First and foremost on the PSD2 compliance checklist is the need for banks to create APIs meant for transactional payment data. These APIs need to provide real-time access, fraud monitoring, multi-factor user authentication, and user behavioral analytics, among others. With all of these features, it’s not hard to see why some institutions have been slow to comply.
Yet these APIs will become the bedrock of digital financial transactions throughout the 2020s and beyond. Businesses and financial service providers will use the banks’ APIs to provide their own payment systems, perhaps creating their own APIs to fully utilize payment and behavior data.
In fact, banks themselves could also become Third Party Providers (TPPs), both creating and utilizing the APIs of other parties. The intended effect of this increased competition is to provide more consumer choice and thereby lower prices – a noble goal for any governing body looking out for its citizens.
On the surface, the PDS2 standards can, in fact, improve trust and security in digital financial transactions. Where the issue arises is in how banks create their APIs – and who ends up using them. And how.
2. Security against fraud – what consumers & institutions need to know
At the center of PDS2 are the APIs banks will create to provide services to TPPs. Security is paramount when banks create APIs – they have immense access to our most vital financial data. Any details that end up in the hands of untrustworthy characters are then subject to disaster.
As we noted, much of the discussion so far has centered around these bank APIs. Less focus has been placed on what TPPs and other institutions may end up doing with their own APIs. That is – what security regulations are in place for TPPs?
The truth is – very little. TPPs have both a strong advantage and a key flaw in regards to PDS2 that is one in the same.
For one thing, TPPs are not subject to the same strict regulations that banks have. This is one of the main drivers behind PDS2 – letting these TPPs provide payment options means more flexibility for consumers. They are also not subject to the same legacy IT infrastructures that many banks have.
Yet with this heightened mobility comes cost. If a TPP does not require as much rigidity to begin handling transactions, would that mean their security is less stringent as well? How can consumers know whether their new payment provider is handling their data security?
3: Defining best practices in PDS2
First, TPPs must be aware of the risks they’re facing. Fraud attacks, where malicious users create rings of fake accounts to exploit various benefits, rose 26% last year, even as more and more banks implement 2FA and other solutions to combat these crimes.
To an extent, TPPs can strengthen customer data security. They can share information among themselves, or with the banks whose APIs they use. TPPs with stronger security protocols have a better selling point for new customers – the exact sort of competition PDS2 is meant to stir.
At the same time, new challenges must be addressed before a breach occurs.
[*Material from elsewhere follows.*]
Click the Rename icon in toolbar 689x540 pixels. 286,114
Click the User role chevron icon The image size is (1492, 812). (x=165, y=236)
For one thing, keeping track of which APIs are in use is paramount.
The API each bank releases will be checked constantly, as many TPPs will rely on it to provide services to their customers. Less rigorously-tested will be the APIs these third-party providers create themselves. As such, SecDevOps becomes the guardian between financial safety and hacker abuse.
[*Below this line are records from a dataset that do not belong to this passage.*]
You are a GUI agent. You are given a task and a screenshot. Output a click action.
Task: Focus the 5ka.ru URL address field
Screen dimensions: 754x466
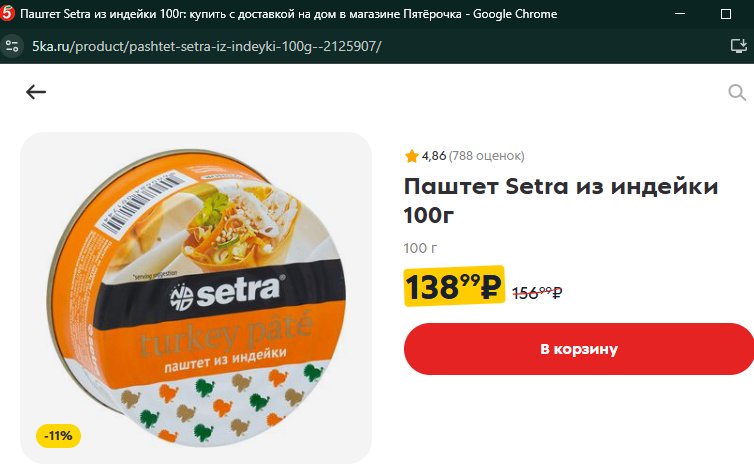(207, 46)
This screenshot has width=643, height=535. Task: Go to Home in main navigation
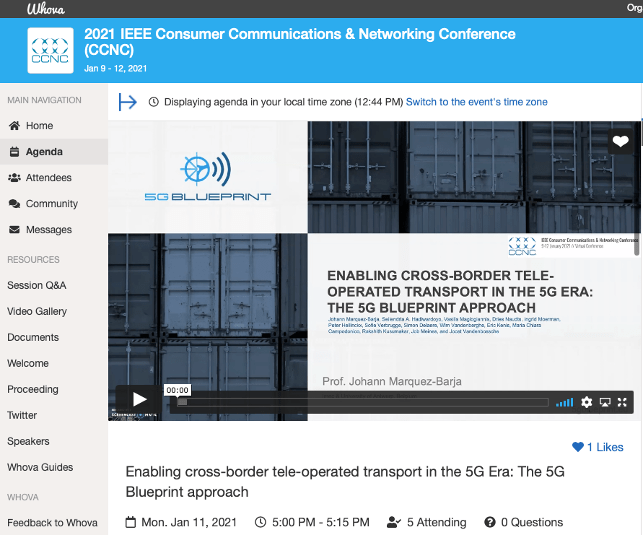[39, 126]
There are a number of steps each party can take right now to ensure PSD2 safety later on. First, taking stock of which APIs are already in use is essential. Shadow APIs – that is, APIs which developers have allowed access and then forgotten about – make for easy hacking entry points. Removing these prior to PSD2 implementation makes for an easier path to better overall security.
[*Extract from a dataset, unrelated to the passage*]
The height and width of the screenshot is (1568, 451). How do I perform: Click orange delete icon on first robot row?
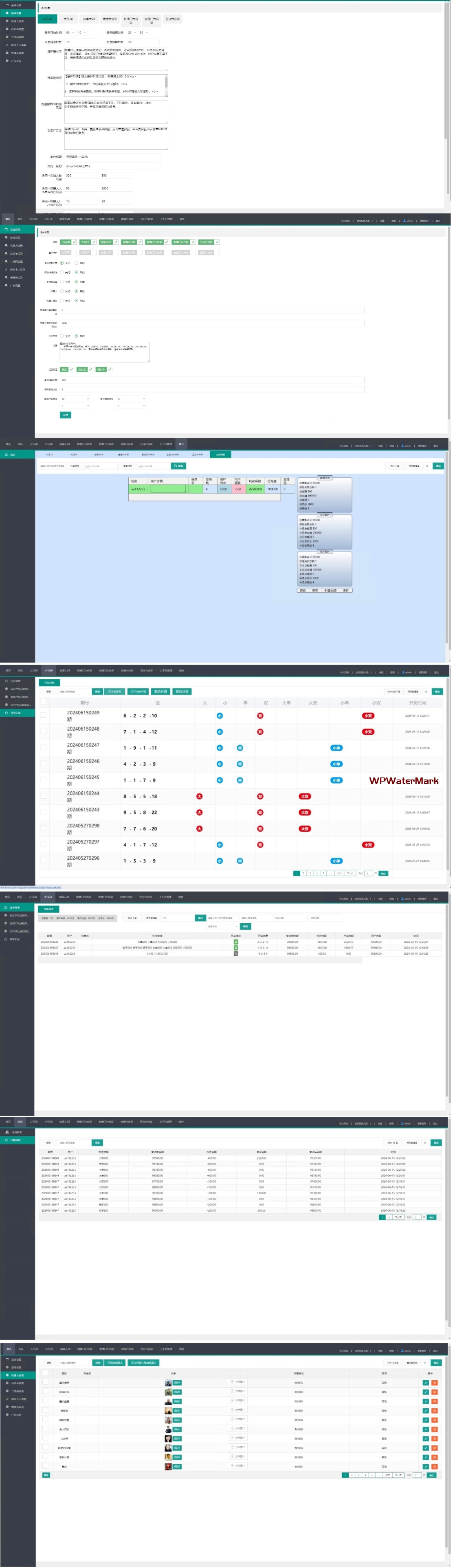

For now, retailers, banks, and future TPPs have over a year to attain PSD2 compliance. Reaching that goal doesn’t just mean following the law. Any institution looking to provide the best quality service in a new digital environment must make security a paramount concern. Lucky for them, this just makes good business sense. Consumers naturally gravitate to whichever company has their best interest in mind. When it comes to keeping financial data safe, the best will always rise to the top.